# Chip on door



## Cod1978 (Jun 29, 2017)

Looking for some advice. Someone has opened their door on my 3 week old car and chipped the paint on the door. So far i have contacted chips away who have said it would require a full respray of the door. I have included some pictures if anyone could help out with advice that would be great. Car is a Golf R estate.


----------



## Cod1978 (Jun 29, 2017)




----------



## Soul boy 68 (Sep 8, 2013)

Where are the pictures fella? they haven't uploaded.


----------



## Cod1978 (Jun 29, 2017)

http://i65.tinypic.com/3176puf.jpg


----------



## Cod1978 (Jun 29, 2017)

Its the tiny white lines.
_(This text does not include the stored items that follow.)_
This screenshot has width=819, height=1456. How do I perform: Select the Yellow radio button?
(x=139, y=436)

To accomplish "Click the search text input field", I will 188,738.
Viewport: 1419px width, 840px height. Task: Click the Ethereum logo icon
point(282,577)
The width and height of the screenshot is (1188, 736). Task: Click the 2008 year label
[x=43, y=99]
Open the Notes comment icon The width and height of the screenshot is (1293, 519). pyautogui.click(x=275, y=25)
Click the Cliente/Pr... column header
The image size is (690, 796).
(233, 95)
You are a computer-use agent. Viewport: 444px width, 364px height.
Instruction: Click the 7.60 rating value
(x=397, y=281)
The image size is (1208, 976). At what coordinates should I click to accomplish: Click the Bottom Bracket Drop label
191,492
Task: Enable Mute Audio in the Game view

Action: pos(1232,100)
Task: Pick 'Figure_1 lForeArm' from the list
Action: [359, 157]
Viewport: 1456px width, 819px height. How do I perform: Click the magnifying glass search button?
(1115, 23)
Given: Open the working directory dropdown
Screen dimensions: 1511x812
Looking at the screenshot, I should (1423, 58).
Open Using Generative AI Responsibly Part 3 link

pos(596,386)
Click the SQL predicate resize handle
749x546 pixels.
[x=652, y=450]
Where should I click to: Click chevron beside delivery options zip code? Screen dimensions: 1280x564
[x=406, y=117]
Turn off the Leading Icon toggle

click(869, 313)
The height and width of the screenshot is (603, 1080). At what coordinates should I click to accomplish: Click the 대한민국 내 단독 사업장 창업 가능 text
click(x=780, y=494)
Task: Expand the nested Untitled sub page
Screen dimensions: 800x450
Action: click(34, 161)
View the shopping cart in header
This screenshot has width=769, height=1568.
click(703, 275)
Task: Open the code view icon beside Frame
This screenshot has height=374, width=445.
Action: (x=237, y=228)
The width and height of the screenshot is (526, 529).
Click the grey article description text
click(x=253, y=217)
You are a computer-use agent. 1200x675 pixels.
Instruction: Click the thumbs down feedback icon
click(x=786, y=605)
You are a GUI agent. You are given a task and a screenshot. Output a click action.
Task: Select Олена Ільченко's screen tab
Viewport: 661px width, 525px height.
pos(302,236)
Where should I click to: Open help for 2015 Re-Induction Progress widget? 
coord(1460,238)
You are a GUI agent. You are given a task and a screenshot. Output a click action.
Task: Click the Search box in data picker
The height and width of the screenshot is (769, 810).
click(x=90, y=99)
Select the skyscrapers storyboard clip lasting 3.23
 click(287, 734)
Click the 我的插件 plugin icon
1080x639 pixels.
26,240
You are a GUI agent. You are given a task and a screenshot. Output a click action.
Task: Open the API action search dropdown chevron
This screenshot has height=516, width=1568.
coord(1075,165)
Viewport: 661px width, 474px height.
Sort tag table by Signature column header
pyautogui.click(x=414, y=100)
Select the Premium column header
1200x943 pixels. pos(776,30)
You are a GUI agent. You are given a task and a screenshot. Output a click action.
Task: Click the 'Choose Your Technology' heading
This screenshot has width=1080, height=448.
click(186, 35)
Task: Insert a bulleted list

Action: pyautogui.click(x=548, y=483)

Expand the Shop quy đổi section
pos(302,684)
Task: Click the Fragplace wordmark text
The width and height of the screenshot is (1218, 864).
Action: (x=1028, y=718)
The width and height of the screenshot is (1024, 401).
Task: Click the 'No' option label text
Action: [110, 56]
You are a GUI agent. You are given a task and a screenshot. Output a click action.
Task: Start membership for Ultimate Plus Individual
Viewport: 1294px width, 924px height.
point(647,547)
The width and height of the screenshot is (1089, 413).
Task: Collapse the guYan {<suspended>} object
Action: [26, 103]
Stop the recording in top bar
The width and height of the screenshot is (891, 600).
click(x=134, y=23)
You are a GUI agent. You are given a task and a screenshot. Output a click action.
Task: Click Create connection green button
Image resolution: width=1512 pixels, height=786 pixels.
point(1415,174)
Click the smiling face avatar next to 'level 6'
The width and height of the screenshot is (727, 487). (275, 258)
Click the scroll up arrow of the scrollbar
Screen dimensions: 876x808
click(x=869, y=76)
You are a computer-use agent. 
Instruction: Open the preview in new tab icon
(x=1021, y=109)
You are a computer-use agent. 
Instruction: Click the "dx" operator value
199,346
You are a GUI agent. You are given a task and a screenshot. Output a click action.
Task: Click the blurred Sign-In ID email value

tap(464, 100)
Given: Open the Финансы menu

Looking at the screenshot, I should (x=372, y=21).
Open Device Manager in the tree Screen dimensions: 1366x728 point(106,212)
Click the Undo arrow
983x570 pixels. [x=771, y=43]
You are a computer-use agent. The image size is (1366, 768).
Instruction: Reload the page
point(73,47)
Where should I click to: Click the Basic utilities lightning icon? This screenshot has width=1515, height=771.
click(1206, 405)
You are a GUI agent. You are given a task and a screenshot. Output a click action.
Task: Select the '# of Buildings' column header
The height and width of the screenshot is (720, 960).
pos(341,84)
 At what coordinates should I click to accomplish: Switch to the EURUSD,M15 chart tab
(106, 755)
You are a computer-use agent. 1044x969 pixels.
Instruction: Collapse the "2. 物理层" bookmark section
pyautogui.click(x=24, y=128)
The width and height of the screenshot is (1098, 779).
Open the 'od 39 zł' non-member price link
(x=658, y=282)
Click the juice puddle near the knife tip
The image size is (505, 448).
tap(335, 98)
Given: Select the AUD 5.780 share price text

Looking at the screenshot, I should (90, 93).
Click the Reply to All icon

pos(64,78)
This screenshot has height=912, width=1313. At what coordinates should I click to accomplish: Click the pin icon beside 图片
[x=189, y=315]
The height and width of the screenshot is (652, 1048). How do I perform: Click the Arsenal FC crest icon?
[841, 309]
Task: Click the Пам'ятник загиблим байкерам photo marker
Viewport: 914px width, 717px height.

Appologies for the pics as it raining pretty hard


----------



## Cod1978 (Jun 29, 2017)

http://i64.tinypic.com/rh31mu.jpg


----------



## SamD (Oct 24, 2015)

I would just touch it in with some base and clear, give it a polish and you would hardly notice.


----------



## Cod1978 (Jun 29, 2017)

So would a body shop be able to do this for me as i have no clue


----------



## Soul boy 68 (Sep 8, 2013)

Cod1978 said:


> So would a body shop be able to do this for me as i have no clue


A body shop will repair that with no problems. :buffer:


----------



## Cod1978 (Jun 29, 2017)

Thanks guys for your answers.


----------



## Soul boy 68 (Sep 8, 2013)

Cod1978 said:


> Thanks guys for your answers.


Don't worry fella, it's all repairable and you'll wonder if it ever happened.


----------



## Andyblue (Jun 20, 2017)

Soul boy 68 said:


> Don't worry fella, it's all repairable and you'll wonder if it ever happened.
> 
> View attachment 51410


I'd agree with this, but can totally understand how gutted you must be feeling on a 3 week old car - it's taken a while, but my wife now understands why l'll park far away on a car park - from entrance to supermarket say, to try to minimise the risk of some careless €$$€ opening their door on to it..

Hope you get it sorted


----------